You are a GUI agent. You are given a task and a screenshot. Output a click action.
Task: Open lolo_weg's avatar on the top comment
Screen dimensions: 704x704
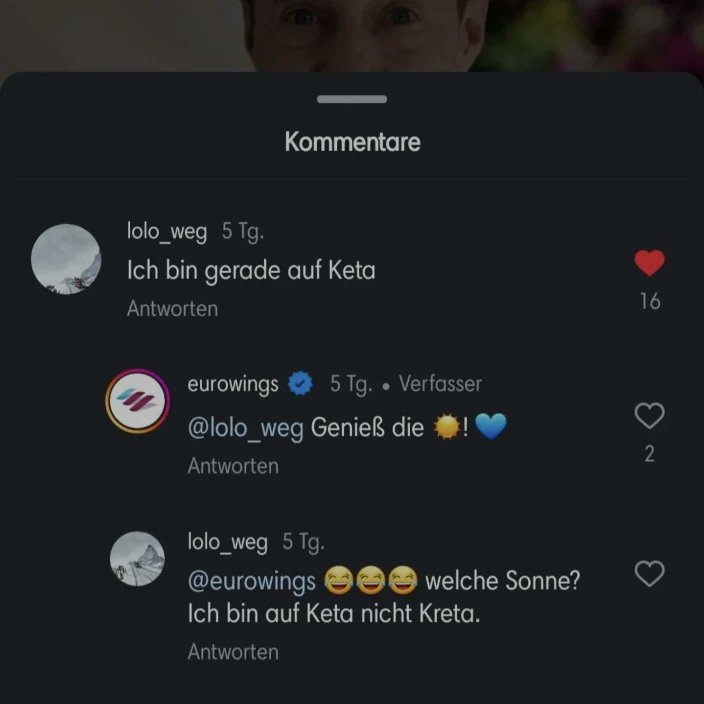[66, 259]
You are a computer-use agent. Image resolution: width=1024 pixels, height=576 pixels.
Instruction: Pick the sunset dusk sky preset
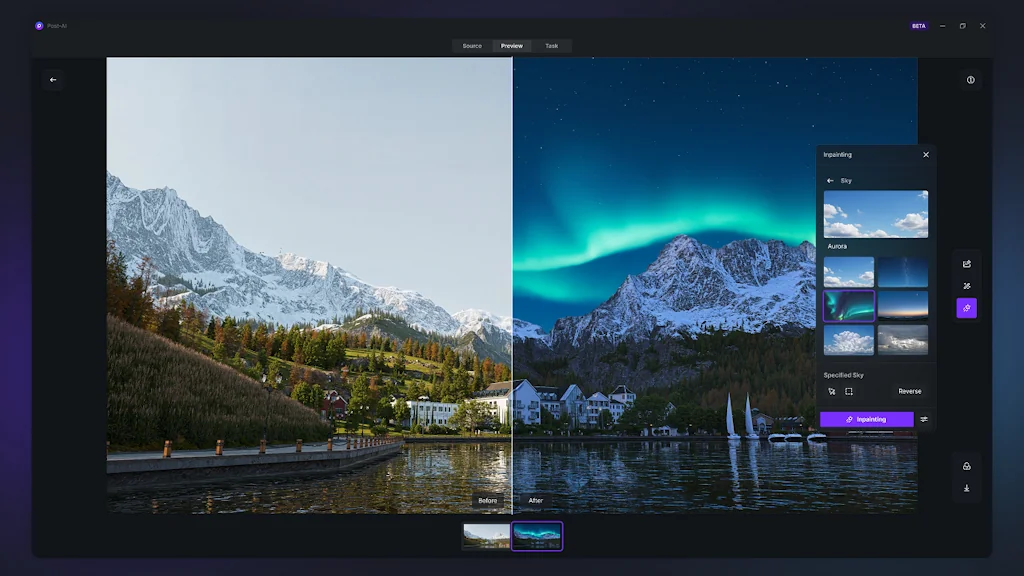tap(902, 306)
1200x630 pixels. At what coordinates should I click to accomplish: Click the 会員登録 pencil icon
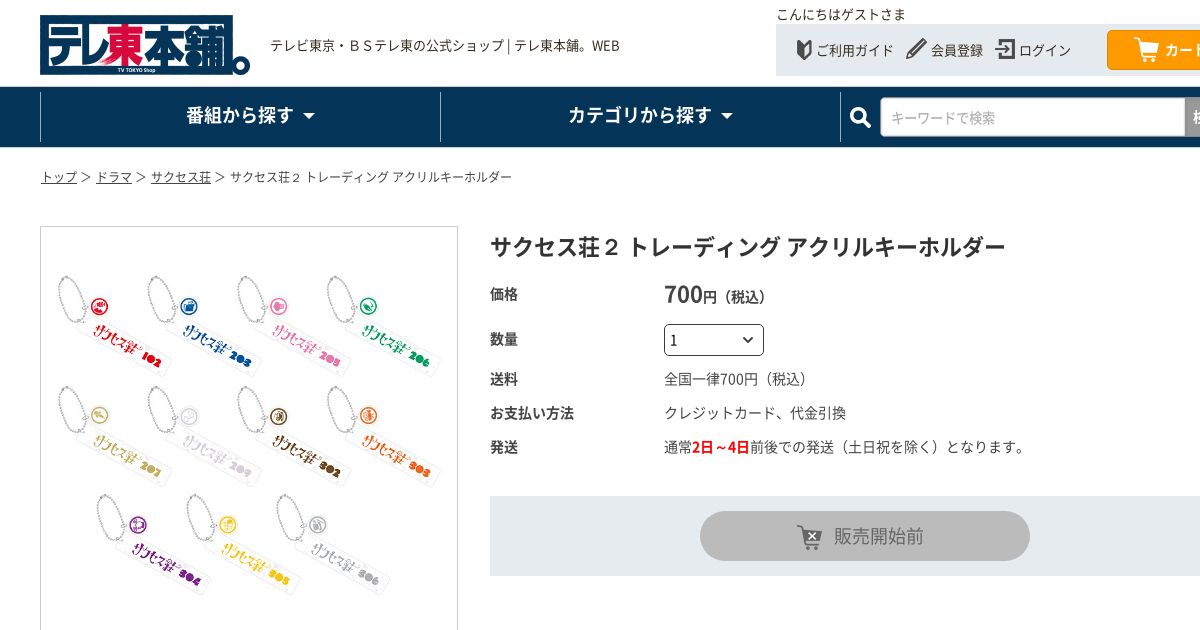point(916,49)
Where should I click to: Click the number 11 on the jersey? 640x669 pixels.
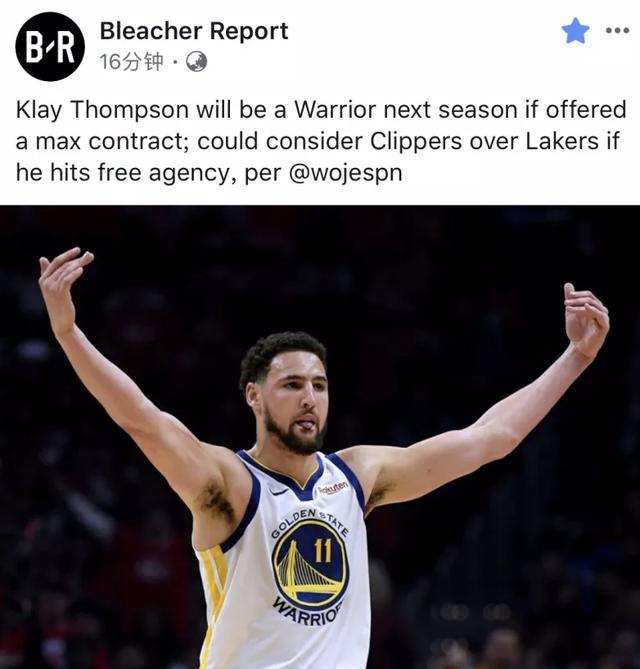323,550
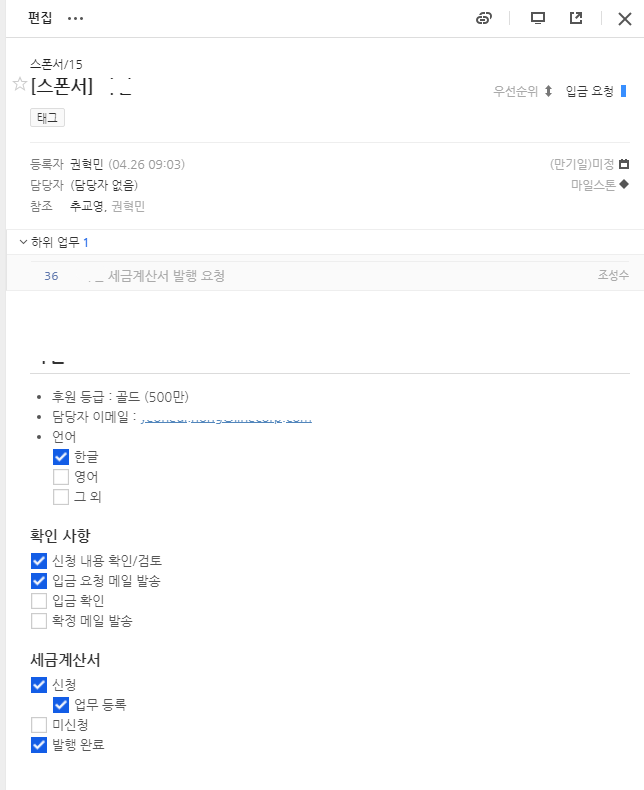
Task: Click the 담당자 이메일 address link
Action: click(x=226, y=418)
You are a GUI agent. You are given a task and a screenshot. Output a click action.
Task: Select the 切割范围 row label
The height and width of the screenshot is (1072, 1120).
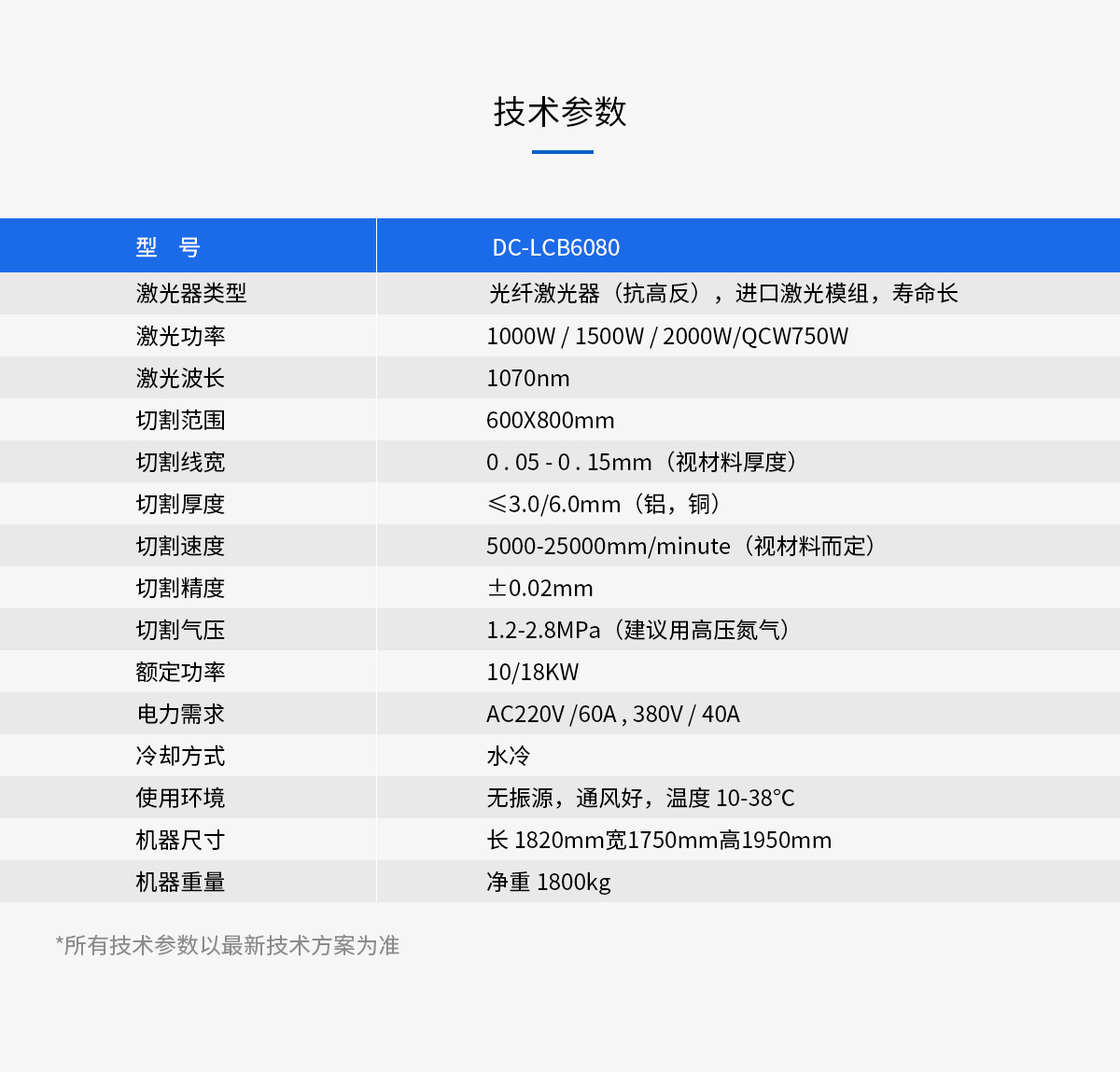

-------------------------

TRY IT:
Please repeat, exactly and with nothing else, the lines from the one containing "1200x630 pixels. At" to the last line of the entries, both included, excluding any pictures.

EXERCISE SOLUTION:
1200x630 pixels. At what coordinates should I click to accomplish: Click the 会員登録 pencil icon
point(916,49)
Where should I click to: Click the number 11 on the jersey? 640x669 pixels.
323,550
Task: Click the 담당자 이메일 address link
Action: click(x=226, y=418)
You are a GUI agent. You are given a task and a screenshot. Output a click action.
Task: Select the 切割范围 row label
The height and width of the screenshot is (1072, 1120).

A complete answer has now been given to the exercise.